Drawing on years of experience deploying technologies for some of the world’s leading finance companies, Creative ITC MD Keith Ali advises how a new approach to disaster recovery (DR) is required to protect banking and financial services organisations against the additional challenges of hybrid working.

Traditional DR plans exposed

An effective DR strategy forms the backbone of successful banking operations and always-on customer experience. Yet, the reality is that IT leaders are battling a rising tide of security threats, outdated systems, lack of investment, increasing infrastructure complexity and growing reliance on public cloud offerings.

Hybrid working models are exacerbating the challenge to manage ever-changing IT infrastructures and an evolving threat landscape. Over half of security leaders (52%) feel hard pressed to protect employees’ mobile devices from surging cybercrime. Others reported security back doors left open in seemingly innocent legacy network connections and end-user devices.

The pandemic has exposed cracks in many DR plans. Disturbingly, 71% of CIOs lack confidence in their ability to successfully recover from a DR incident. Lack of regular testing and increasing IT complexity are largely to blame.

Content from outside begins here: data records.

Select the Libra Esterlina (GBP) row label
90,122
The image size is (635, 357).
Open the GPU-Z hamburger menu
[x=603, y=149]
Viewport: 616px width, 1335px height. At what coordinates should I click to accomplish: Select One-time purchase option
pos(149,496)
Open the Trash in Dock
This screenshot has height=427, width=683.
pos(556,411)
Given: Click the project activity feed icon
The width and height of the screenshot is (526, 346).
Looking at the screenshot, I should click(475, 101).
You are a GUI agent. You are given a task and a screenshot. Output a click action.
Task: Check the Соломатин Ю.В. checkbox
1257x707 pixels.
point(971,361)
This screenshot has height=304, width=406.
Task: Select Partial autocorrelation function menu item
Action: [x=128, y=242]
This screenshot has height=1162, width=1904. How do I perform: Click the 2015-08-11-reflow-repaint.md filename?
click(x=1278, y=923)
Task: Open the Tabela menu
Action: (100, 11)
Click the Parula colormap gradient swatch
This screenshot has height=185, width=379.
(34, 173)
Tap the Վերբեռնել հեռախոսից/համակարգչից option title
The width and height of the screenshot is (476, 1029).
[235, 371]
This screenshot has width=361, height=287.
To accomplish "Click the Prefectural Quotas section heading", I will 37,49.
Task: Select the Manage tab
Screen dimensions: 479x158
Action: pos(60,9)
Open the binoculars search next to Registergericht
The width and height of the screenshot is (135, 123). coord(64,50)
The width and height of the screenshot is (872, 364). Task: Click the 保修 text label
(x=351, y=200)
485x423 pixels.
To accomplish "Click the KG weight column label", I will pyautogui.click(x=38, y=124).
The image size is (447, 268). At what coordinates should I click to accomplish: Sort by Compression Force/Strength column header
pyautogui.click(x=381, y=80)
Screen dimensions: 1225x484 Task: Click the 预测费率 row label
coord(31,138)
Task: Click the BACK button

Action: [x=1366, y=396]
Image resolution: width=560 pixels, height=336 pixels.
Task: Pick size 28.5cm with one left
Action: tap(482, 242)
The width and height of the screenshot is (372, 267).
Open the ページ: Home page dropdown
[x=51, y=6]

Almost half (46%) of finance companies haven’t tested their DR solutions for six months or more, while 87% are struggling to orchestrate alerts from multi-vendor security products.

There’s mounting concern that a service outage could seriously disrupt the country’s increasingly cloud-dependant banking system, leading to the UK’s Prudential Regulation Authority increasing its scrutiny of major public cloud providers AWS, Microsoft Azure and Google Cloud.

Traditional replication solutions weren’t designed to deal with current IT complexity, or to adapt to the scalability, mobility and flexibility demands of apps running on virtualised cloud infrastructures. With long term hybrid working, the demand for data availability and protection is greater than ever. In short, DR plans must evolve.

Why DRaaS is such a hot topic

Escaping the burden of managing business continuity across an ever-growing cloud infrastructure, finance organisations are increasingly moving to Disaster Recovery as a Service (DRaaS). Outsourcing DR to a specialist provider offers a headache-free, fully managed service tailored to organisational needs. A DRaaS provider typically does all the heavy lifting such as planning, design, implementation and optimisation. Premium protection and recovery speed can be applied only to the critical infrastructure and data services that actually need it, with a slower recovery SLA for elements where business impact would be less.

One of the most common reasons finance firms struggle to implement and test resilient DR plans is the cost and resources involved. Without significant Capex investment or the expense of keeping a secondary DR site running, DRaaS replaces in a stroke the cost of hardware, software and people with predictable monthly expense and burst capacity. DR is the outsourced provider’s sole focus, rather than an unwelcome add-on to already stretched internal IT teams. The provider has the time, skills and resources to dedicate to DR full-time.

Golden rules for DR

The classic (and still the best) way of measuring performance is to focus on reducing the impact of downtime by optimising two key metrics:

• Recovery Point Objective The last point in time IT systems and applications can be recovered to, RPO indicates the amount of data that will be lost. The cost of one hour of lost data can easily hit six figures so it’s worth reconsidering whether nightly backups (with an RPO of 24 hours) are still sufficient.
• Recovery Time Objective RTO measures the time it takes to recover apps and data and for business operations to return to normal. Downtime can result in significant loss in revenue and productivity.

Always aim for the lowest RPO possible and ensure your solution includes alerts to warn if you’re in danger of exceeding your defined SLA and enables the prioritisation of individual applications.

To benchmark RTO and tweak your DR plan to minimise downtime, regular testing is essential. That’s where a DRaaS provider adds particular value. As it’s imperative to get users back online quickly and maintain uninterrupted customer service, some DRaaS providers will offer a temporary VDI solution. By deploying a best-of-breed DR technology enabling no downtime in production nor break in the replication, they can also perform tests during working hours with no impact on business operations. The provider will repeat this multiple times to optimise your RTO so, you’ll know you’ll always be able to fully recover, as quickly as possible.

Choosing the right partner

McKinsey reports that operational resilience has become a key strategic issue across the banking and finance sector. It’s never been more important for business leaders to ensure that their organisations are robust and flexible enough to deal with a multitude of operational threats. The nature of disaster planning is changing. As cloud and virtualisation take hold, so too does the risk of downtime due to software problems, cybersecurity vulnerabilities and increasing infrastructure complexity. Add to that natural disasters, power outages, hardware failures and human error and it becomes clear finance organisations need more robust DR resources in place – and be absolutely certain they will work.

A DRaaS solution based on hypervisor-based replication and CDP provides a far higher, comprehensive level of protection and readiness than the traditional DR approaches still in place in many organisations. A scalable, fully managed DRaaS solution from a specialist provider offers banks and finance businesses the added benefit of time and cost savings, improved DR performance and peace of mind, bringing certainty of business continuity in an uncertain world.